I have a file which contains data with many persons & their scores. i am trying to take avg of scores of each person.
Person 1
Scores (\
"0.06, 0.01, 0.07, 0.07, 0.75", \
"0.05, 0.08, 0.01, 0.09, 0.08", \
"0.10, 0.10, 0.11, 0.12, 0.10", \
"0.18, 0.19, 0.20, 0.20, 0.19", \
"0.31, 0.32, 0.32, 0.33, 0.32");
}
Person 2
Scores (\
"0.06, 0.01, 0.07, 0.07, 0.75", \
"0.05, 0.08, 0.01, 0.09, 0.08", \
"0.10, 0.10, 0.11, 0.12, 0.10", \
"0.18, 0.19, 0.20, 0.20, 0.19", \
"0.31, 0.32, 0.32, 0.33, 0.32");
}
Expected Output
Person 1 - (avg value)
Person 2 - (avg value)
What i tried:
open($in, “<file.txt>”)
or die;
while(<$in>) {
if (/Person/) {
if (/Scores/../}/) {
$_ =~ s/,//g;
$_ =~ s/\\//g; # removing all unwanted characters to take avg of numbers
$_ =~ s/"//g;
$_ =~ s/values//g;
$_ =~ s/\(//g;
$_ =~ s/\)//g;
$_ =~ s/;//g;
$_ =~ s/}/ /g;
@a1 = split(" ",$_);
}
}
}
After this point i am not able to store the values in array for further computation.
The fundamental problem with your code is you are walking a line at a time through your input data, but you code is making the assumption that all the parts you need to parse the code are present in that one line.
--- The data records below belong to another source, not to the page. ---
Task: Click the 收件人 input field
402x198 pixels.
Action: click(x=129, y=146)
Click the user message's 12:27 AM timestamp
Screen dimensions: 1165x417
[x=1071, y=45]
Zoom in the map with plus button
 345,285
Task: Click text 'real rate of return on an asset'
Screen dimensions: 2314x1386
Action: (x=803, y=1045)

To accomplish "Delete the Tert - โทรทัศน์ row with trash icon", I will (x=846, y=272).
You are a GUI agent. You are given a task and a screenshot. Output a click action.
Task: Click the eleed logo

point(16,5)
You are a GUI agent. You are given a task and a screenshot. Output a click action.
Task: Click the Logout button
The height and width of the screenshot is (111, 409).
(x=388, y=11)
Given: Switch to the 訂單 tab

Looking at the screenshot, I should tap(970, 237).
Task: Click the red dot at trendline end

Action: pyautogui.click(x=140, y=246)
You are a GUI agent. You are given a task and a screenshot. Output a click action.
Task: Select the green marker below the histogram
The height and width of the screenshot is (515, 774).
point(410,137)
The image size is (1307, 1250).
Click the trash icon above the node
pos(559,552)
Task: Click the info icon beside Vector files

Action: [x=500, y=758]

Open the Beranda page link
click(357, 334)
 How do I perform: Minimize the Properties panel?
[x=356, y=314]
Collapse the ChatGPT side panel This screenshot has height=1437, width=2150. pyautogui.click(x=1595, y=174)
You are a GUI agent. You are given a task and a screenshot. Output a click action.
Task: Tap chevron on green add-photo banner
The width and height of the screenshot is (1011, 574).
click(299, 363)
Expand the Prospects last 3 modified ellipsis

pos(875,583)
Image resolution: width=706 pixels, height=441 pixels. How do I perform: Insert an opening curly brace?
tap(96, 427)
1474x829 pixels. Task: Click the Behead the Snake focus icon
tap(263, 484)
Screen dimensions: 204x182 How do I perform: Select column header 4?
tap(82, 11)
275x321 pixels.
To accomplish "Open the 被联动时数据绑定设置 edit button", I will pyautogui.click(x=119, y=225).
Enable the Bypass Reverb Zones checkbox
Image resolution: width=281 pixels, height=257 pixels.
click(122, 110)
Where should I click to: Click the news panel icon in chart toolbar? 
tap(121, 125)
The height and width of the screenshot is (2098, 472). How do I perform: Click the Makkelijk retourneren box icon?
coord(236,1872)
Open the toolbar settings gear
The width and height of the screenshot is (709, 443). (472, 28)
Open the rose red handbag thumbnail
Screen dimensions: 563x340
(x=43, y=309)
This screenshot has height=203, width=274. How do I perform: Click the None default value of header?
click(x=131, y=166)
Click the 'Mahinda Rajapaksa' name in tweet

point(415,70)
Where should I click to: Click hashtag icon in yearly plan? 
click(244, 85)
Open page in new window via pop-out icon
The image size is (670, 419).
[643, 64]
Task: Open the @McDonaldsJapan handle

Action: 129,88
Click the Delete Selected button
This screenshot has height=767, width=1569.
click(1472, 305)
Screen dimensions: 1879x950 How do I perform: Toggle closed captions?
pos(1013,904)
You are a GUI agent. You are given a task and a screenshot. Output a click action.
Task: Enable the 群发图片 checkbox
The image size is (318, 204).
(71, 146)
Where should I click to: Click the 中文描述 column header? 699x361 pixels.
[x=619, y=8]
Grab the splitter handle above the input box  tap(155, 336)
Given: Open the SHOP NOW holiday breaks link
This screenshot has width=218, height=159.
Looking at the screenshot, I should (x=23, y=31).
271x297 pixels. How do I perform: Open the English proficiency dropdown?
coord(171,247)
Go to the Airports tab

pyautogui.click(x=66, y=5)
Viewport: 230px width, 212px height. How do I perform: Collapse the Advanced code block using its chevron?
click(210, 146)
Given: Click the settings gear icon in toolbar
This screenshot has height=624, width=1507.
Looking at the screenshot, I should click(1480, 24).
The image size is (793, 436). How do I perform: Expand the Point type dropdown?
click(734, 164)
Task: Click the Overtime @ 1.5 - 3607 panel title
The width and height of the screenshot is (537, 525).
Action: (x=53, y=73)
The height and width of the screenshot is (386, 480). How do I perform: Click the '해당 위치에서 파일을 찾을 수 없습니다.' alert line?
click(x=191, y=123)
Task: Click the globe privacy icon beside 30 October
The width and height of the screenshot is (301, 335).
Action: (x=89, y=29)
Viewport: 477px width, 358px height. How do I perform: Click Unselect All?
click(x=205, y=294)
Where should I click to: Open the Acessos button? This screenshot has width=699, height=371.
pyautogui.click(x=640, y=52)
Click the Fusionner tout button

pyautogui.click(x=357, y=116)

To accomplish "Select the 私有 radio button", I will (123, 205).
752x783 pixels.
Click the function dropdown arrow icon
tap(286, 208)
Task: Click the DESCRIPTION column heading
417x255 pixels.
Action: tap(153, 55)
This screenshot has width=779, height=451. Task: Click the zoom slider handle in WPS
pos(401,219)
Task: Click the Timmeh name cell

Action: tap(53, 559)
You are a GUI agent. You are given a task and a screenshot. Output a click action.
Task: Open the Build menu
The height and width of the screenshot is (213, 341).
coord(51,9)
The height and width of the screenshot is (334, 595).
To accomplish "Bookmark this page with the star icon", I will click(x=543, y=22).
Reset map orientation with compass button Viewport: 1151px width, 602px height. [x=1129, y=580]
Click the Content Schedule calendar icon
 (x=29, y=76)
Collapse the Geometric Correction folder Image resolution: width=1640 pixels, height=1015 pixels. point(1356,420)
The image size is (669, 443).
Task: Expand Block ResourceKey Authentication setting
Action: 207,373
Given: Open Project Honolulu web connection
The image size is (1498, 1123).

For example these two statements are checking first for the literal Person
on the current line, and then checking for the literal string Scores
on the same line. That will never match -- the two literal strings are on different lines
if (/Person/) {
if (/Scores/../}/) {
There are lots of approaches to this problem, here is one of them.
use strict;
use warnings ;
use List::Util qw(sum);
# read the complete file into $data
my $data ;
{
local $/;
$data = <DATA>;
}
# repeatedly match each Person/Scores section
while ($data =~ /Person\s+(\S+)\s+Scores\s+\((.+?)\)/smg)
{
my $person = $1;
my $scores = $2;
# now split $scores into the individual values - store in @scores
my @scores;
while ($scores =~ /(\d+\.\d+)/smg)
{
push @scores, $1
}
# @scores now holds the individual values.
# Can work out the average from them
my $average = sum(@scores) / scalar @scores;
print "Person $person - $average\n";
}
__DATA__
Person 1
Scores (
"0.06, 0.01, 0.07, 0.07, 0.75",
"0.05, 0.08, 0.01, 0.09, 0.08",
"0.10, 0.10, 0.11, 0.12, 0.10",
"0.18, 0.19, 0.20, 0.20, 0.19",
"0.31, 0.32, 0.32, 0.33, 0.32");
}
Person 2
Scores (
"0.06, 0.01, 0.07, 0.07, 0.75",
"0.05, 0.08, 0.01, 0.09, 0.08",
"0.10, 0.10, 0.11, 0.12, 0.10",
"0.18, 0.19, 0.20, 0.20, 0.19",
"0.31, 0.32, 0.32, 0.33, 0.32");
}
output is
Person 1 - 0.1744
Person 2 - 0.1744
The DATA
filehandle is automatically opened against the current script file. Its file pointer is set to the line directly after the line that begins with __DATA__
. I've used that to store the data you had in file.txt
.
For example, assume the scriipt test.pl
contains this
#!/usr/bin/perl
use strict;
use warnings;
use feature 'say';
while (<DATA>)
{
chomp;
say uc $_ ;
}
__DATA__
alpha
beta
gamma
delta
running that script gives
$ perl /tmp/data.pl
ALPHA
BETA
GAMMA
DELTA
The use of the DATA
file handle is super-convenient for creating a fully self-contained test script. Means you aren't dependent on an extra file.